## DATASET EXCERPTS
--------

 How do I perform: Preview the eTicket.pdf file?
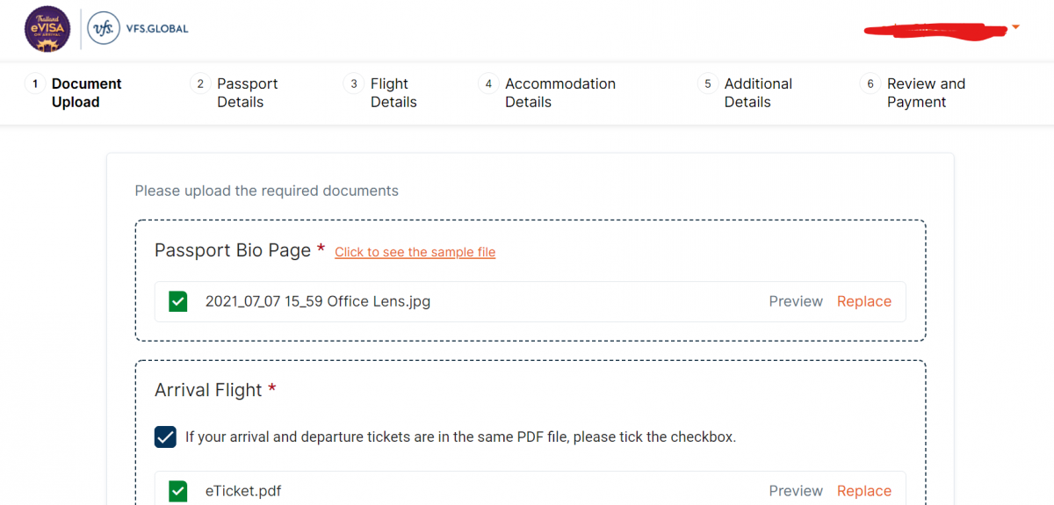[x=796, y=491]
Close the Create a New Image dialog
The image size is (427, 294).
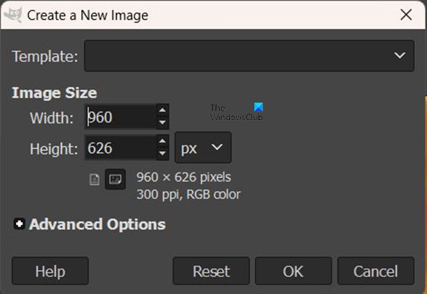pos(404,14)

--------

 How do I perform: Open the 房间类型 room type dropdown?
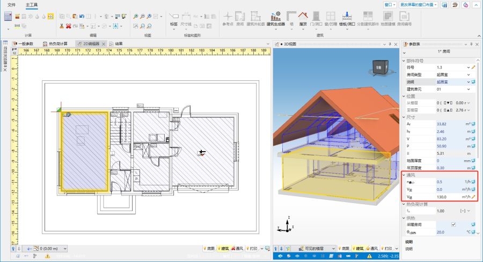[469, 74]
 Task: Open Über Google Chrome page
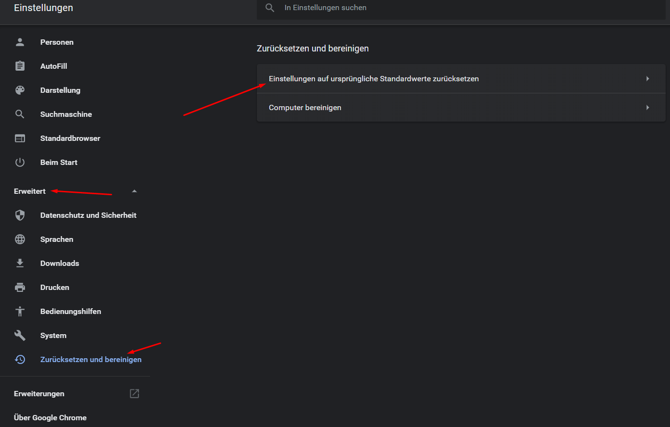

--------

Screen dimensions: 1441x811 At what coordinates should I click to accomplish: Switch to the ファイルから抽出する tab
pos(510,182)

--------

## WRITTEN INSTRUCTION
Reproduce the lines of the material starting at the line that contains "How do I perform: Open" and ending at the line that contains "Task: Open Über Google Chrome page", replacing "dropdown" with "menu" and leaving everything else unchanged. Give only those lines, and omit the pictures.

## COMPLETE ANSWER
 How do I perform: Open the 房间类型 room type menu?
[469, 74]
 Task: Open Über Google Chrome page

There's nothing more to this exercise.